* [WHAT TO WORK ON]:
Without any pictures, retype exactly the lines that begin at the one holding "deciduous broadleaf (578, 710)" and end at the last line of the data below.

* [INPUT MATERIAL]:

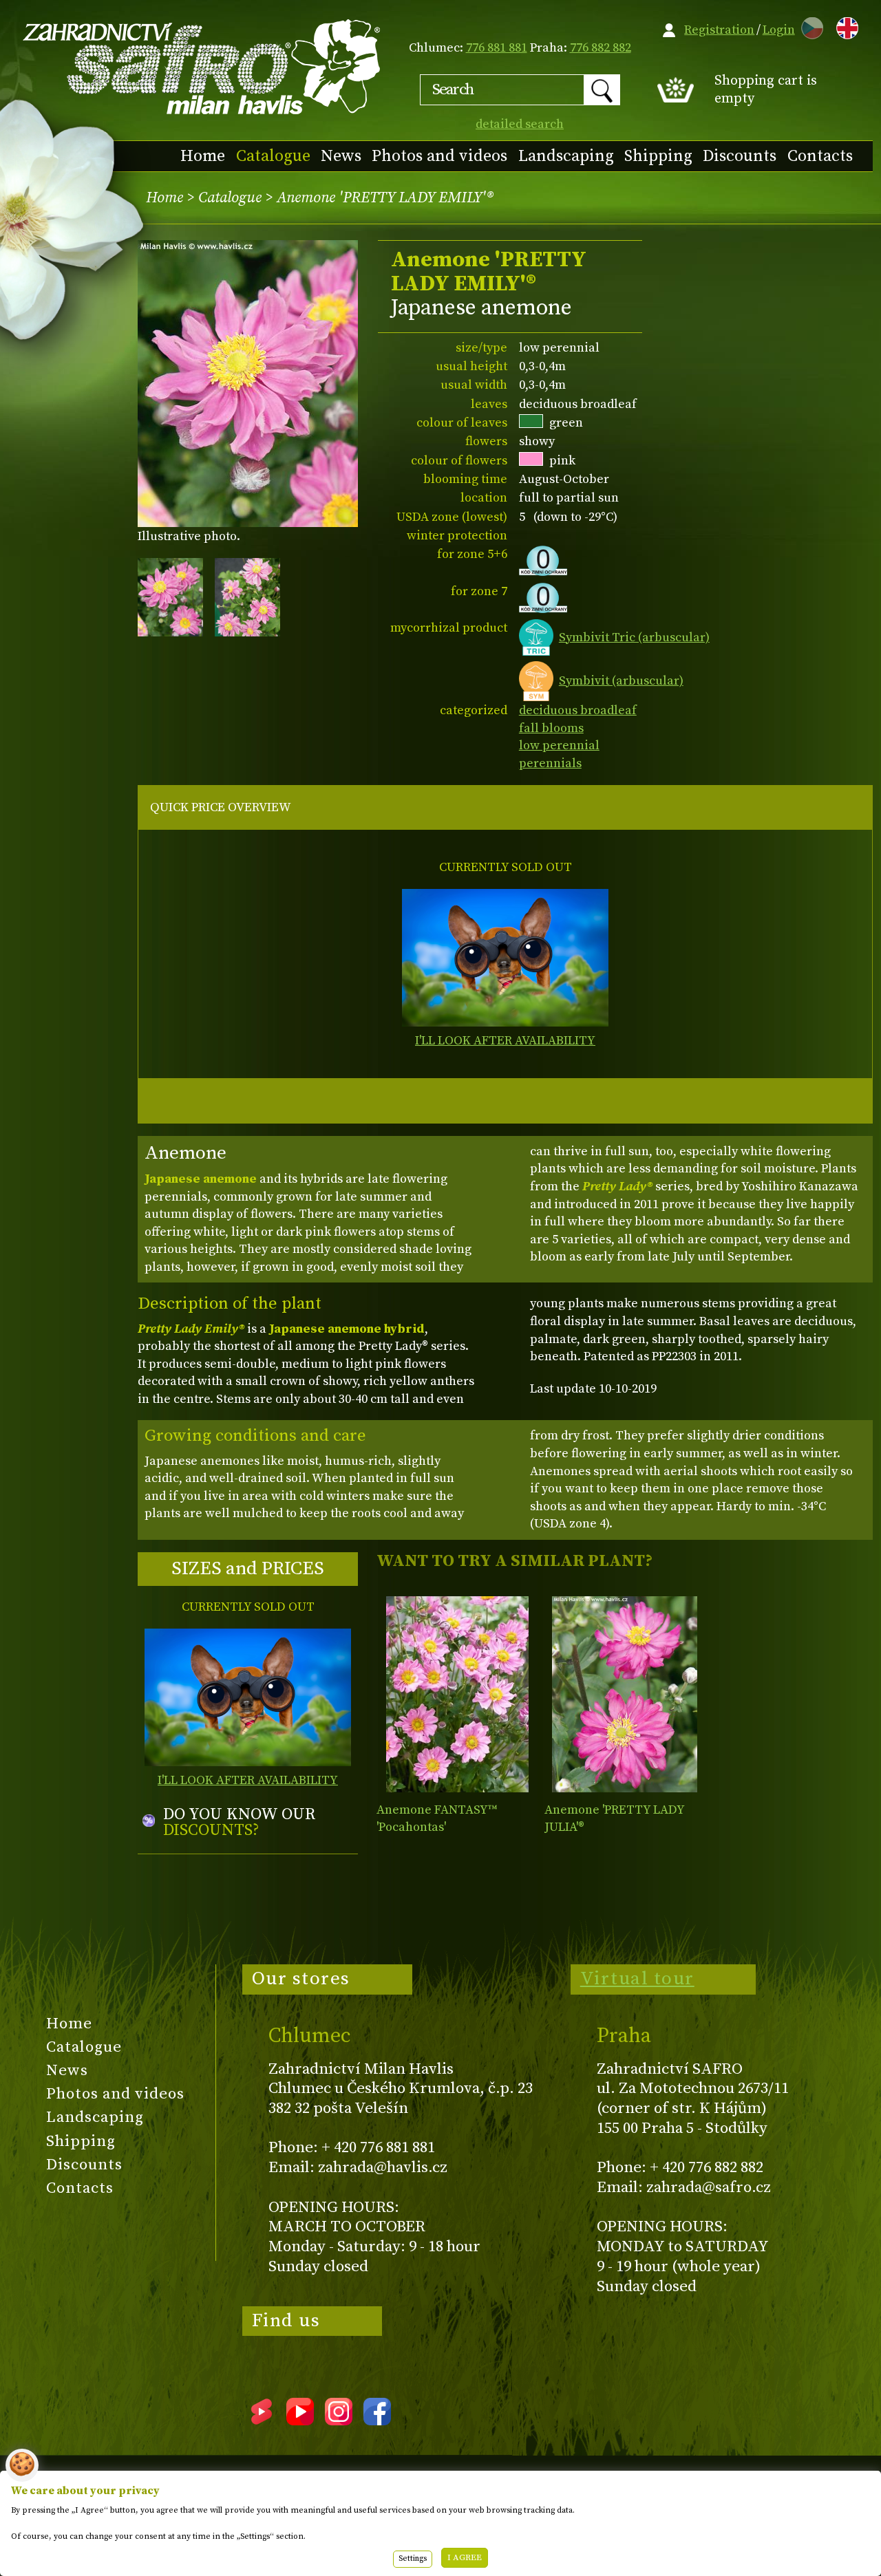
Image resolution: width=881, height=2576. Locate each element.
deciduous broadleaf (578, 710)
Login (779, 30)
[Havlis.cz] (202, 66)
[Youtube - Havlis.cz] (300, 2420)
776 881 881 (496, 48)
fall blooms (551, 728)
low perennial (559, 745)
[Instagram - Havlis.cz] (338, 2420)
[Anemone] (457, 1694)
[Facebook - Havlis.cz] (377, 2420)
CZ (808, 26)
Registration (719, 30)
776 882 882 (600, 48)
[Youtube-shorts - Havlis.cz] (261, 2420)
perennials (550, 763)
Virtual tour (637, 1978)
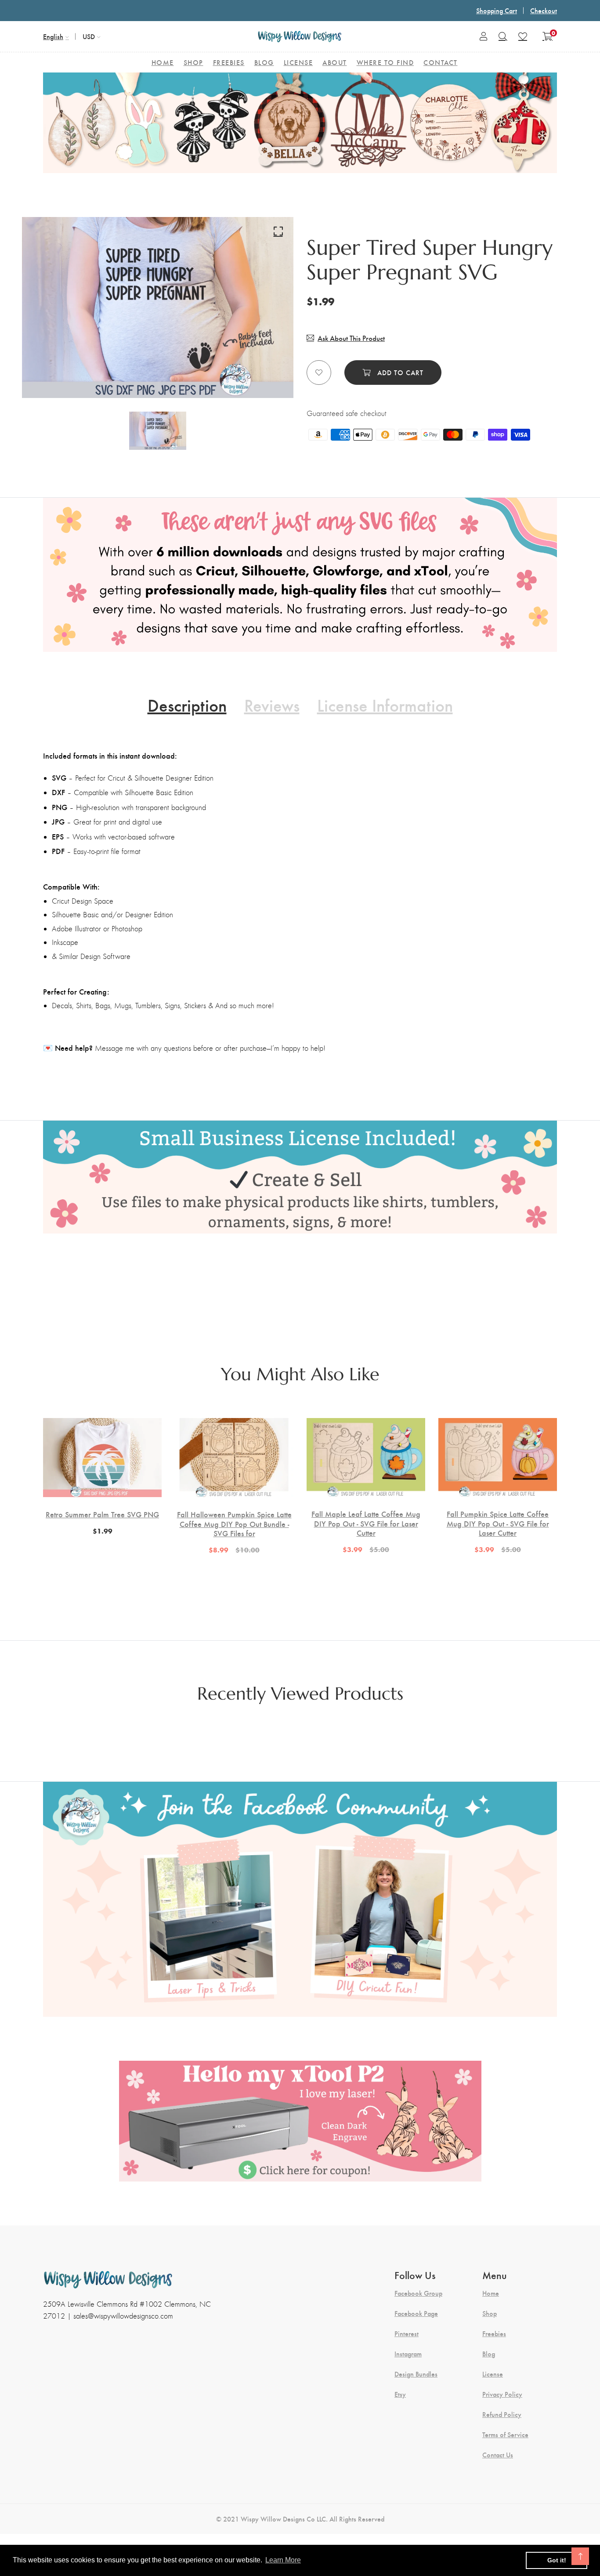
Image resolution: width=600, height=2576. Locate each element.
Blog (488, 2353)
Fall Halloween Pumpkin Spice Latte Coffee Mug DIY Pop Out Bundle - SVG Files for (234, 1523)
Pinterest (406, 2333)
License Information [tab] (385, 704)
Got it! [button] (556, 2560)
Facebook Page (416, 2313)
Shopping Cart (496, 10)
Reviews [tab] (272, 704)
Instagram (408, 2353)
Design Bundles (415, 2374)
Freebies (494, 2333)
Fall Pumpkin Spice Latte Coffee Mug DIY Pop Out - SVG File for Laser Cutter (498, 1523)
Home (490, 2293)
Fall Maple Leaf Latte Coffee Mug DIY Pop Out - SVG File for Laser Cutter (365, 1523)
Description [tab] (187, 704)
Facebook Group (418, 2293)
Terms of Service (505, 2434)
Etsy (400, 2394)
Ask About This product (351, 338)
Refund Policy (501, 2414)
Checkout (543, 10)
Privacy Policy (502, 2394)
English (53, 36)
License (492, 2374)
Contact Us (497, 2454)
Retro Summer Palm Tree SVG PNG (102, 1514)
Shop (489, 2313)
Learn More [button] (283, 2560)
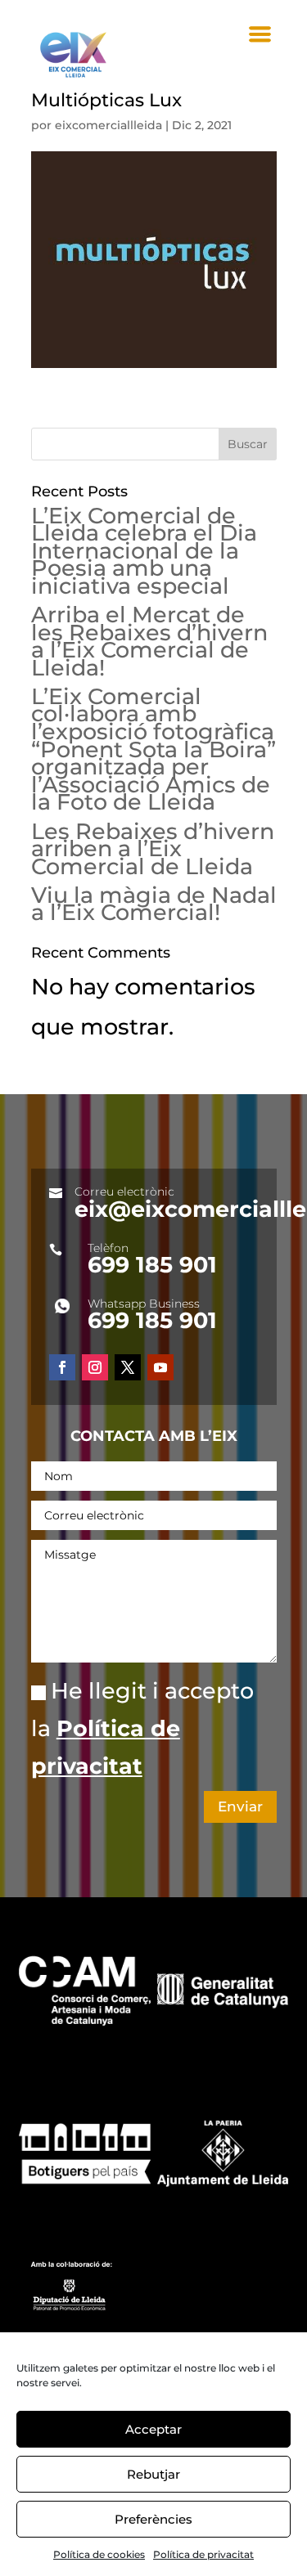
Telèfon (108, 1248)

* [EXPECTED ANSWER]:
deciduous broadleaf (578, 710)
Login (779, 30)
[Havlis.cz] (202, 66)
[Youtube - Havlis.cz] (300, 2420)
776 881 881 (496, 48)
fall blooms (551, 728)
low perennial (559, 745)
[Instagram - Havlis.cz] (338, 2420)
[Anemone] (457, 1694)
[Facebook - Havlis.cz] (377, 2420)
CZ (808, 26)
Registration (719, 30)
776 882 882 (600, 48)
[Youtube-shorts - Havlis.cz] (261, 2420)
perennials (550, 763)
Virtual tour (637, 1978)
Image resolution: width=600, height=2576. Locate each element.
Blog (488, 2353)
Fall Halloween Pumpkin Spice Latte Coffee Mug DIY Pop Out Bundle - SVG Files for (234, 1523)
Pinterest (406, 2333)
License Information [tab] (385, 704)
Got it! [button] (556, 2560)
Facebook Page (416, 2313)
Shopping Cart (496, 10)
Reviews [tab] (272, 704)
Instagram (408, 2353)
Design Bundles (415, 2374)
Freebies (494, 2333)
Fall Pumpkin Spice Latte Coffee Mug DIY Pop Out - SVG File for Laser Cutter (498, 1523)
Home (490, 2293)
Fall Maple Leaf Latte Coffee Mug DIY Pop Out - SVG File for Laser Cutter (365, 1523)
Description [tab] (187, 704)
Facebook Group (418, 2293)
Terms of Service (505, 2434)
Etsy (400, 2394)
Ask About This product (351, 338)
Refund Policy (501, 2414)
Checkout (543, 10)
Privacy Policy (502, 2394)
English (53, 36)
License (492, 2374)
Contact Us (497, 2454)
Retro Summer Palm Tree SVG PNG (102, 1514)
Shop (489, 2313)
Learn More [button] (283, 2560)
Telèfon (108, 1248)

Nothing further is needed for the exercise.